SHAPIRO: I conducted that interview last June in Harare. And people we speak to in Zimbabwe today say that situation has not improved. What do you say to people like her?
NCUBE: The situation is improving, but improving slowly. But it will improve faster as we go along. You know why? Because what she was queuing for before was U.S. dollars. Zimbabwe does not print U.S. dollars. Zimbabwe does not have an agreement with the U.S. for the supply of U.S. dollars. So money ran out. So - but imagine that now if you have domestic currency that you're able to print, that you control, then we will not have this problem.
SHAPIRO: But people need to have confidence in that currency, and inflation needs to be low enough that that currency is worth something.
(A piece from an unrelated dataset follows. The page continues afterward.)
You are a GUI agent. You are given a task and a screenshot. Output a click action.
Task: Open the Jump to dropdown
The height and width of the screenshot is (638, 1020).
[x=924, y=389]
NCUBE: There is reason not to be confident, and I agree with them. The reason was the macroeconomic management - the capacity, the determination, the focus - wasn't there. That has changed since four months ago since we came in. We are running a budget surplus. We are containing the growth of money supply. We're determined to give value to the currency that we've launched and want people to believe in us. We're determined to make this right.
SHAPIRO: As we heard, the president, Emmerson Mnangagwa, campaigned on this message of Zimbabwe is open for business. Earlier this year, widespread protests were violently shut down by the military. International investors want to see stability and rule of law before they put their money into a country. Are you concerned that the sort of violent crackdown on protesters we saw will actually scare away international investors?
NCUBE: You know, we had a previous leader of Zimbabwe who was in power for 37 years.
SHAPIRO: Robert Mugabe.
NCUBE: Yes. Let's be honest. When you stay that long, you become the institution. You erode all other institutions. So when we have a new regime taking over, it just takes time for the institution to settle down and take over. So what happened during that period, the intensity of the protests basically overwhelmed the enforcement - law enforcement agents. It's very clear. But the president came out very strong, very strong and said, look, I as the president, leader of Zimbabwe, I condemn this violence from both sides. And I think that is a very, very strong statement.
SHAPIRO: It was not just the violent crackdown in the heat of the moment. There was also the arrest of more than a thousand critics and civil society leaders detained without warrants on dubious grounds according to Amnesty International. Does that kind of a crackdown, even outside of a protest, tell the international community that Zimbabwe is not yet ready for being open for business?
NCUBE: As I say, it is really about the ability to cope with such intense protests in a situation where some of the state institutions are not as strong because their power is eroded by a - this leader who was there for too long.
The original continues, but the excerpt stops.